He said his business is 'totally reliant' on the internet, and he has recently had to resort to using couriers to get his information to clients.
'These databases are very large and we had got to the point where we were either going to move to Norwich or get fibre-optic installed directly,' he said. 'It was a cut-and-dried as that: No broadband, no business.'
Each transmitter is capable of providing 50Mbps internet within a radius of about 5km. The network infrastructure has been installed by Lenwade-based supplier Rapid Waters.
The company's director, Rob Urry, said: 'We have been running the same model in Lenwade since 1997, and it is a model which could be rolled out across Norfolk. All it needs is for someone to get enough people together to make it viable.'
Among the householders who have signed up is Carl Willimott, business development manager for Norwich-based marketing communications firm OneAgency.co. He lives in Eastgate, where his current connection speed of 0.5Mbps is not fast enough to transfer the large graphics files which he works with.

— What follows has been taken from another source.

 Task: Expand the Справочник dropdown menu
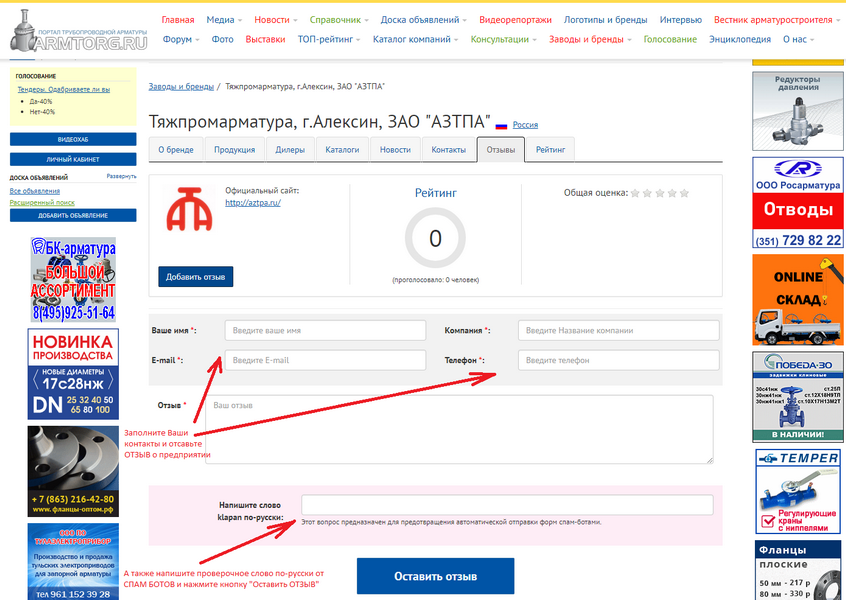[339, 20]
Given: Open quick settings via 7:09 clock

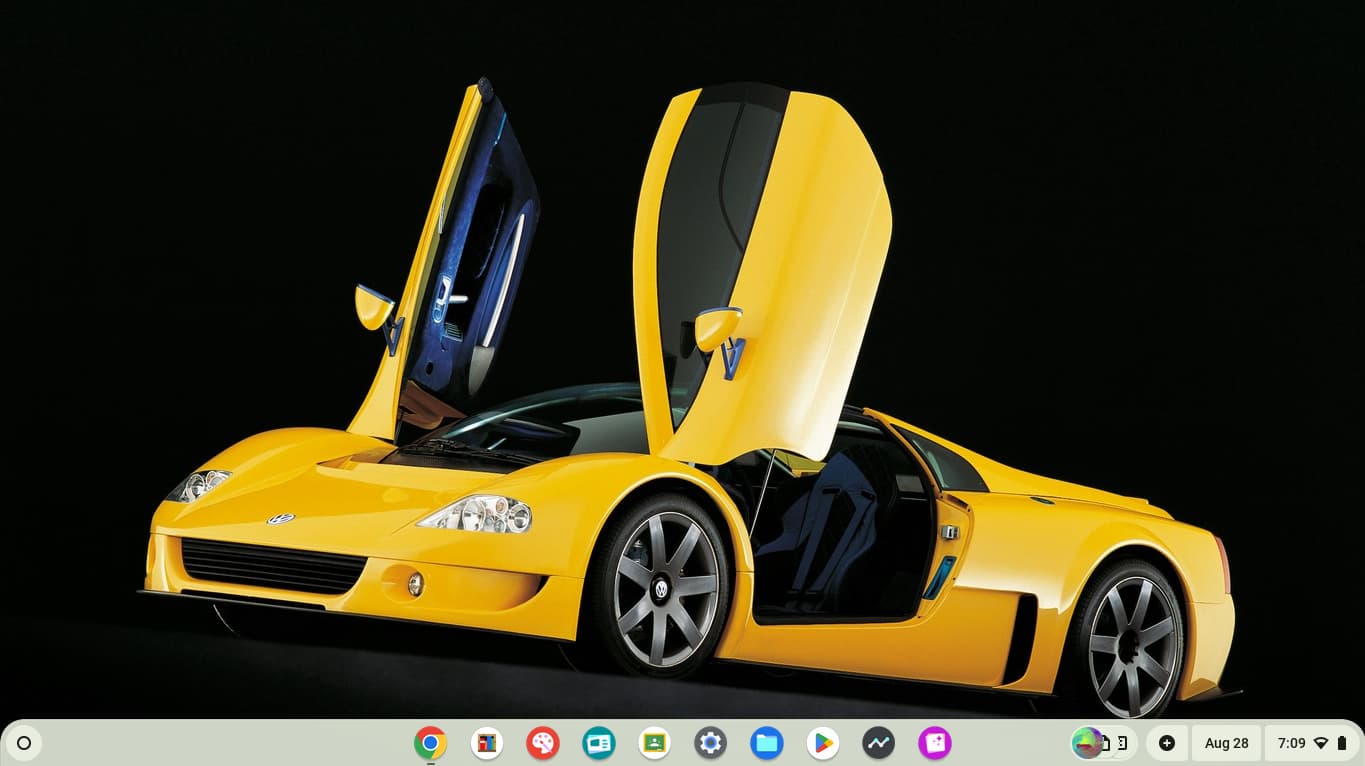Looking at the screenshot, I should 1291,743.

'There has always been that restriction that only certain parts of my job can be done at home without a good broadband speed,' he said. 'Once this is online, it allows me the flexibility to work from home if I need to. It cuts down on expenses and means I can spend more time with my family.
'It demonstrates what lengths people, and indeed communities, are prepared to go to improve what can only be described as a really poor internet speed.'
The Better Broadband for Norfolk project aims to bring superfast 30Mbps download speeds to as much of the county as possible and a useable minimum of 2Mbps for everyone by 2015.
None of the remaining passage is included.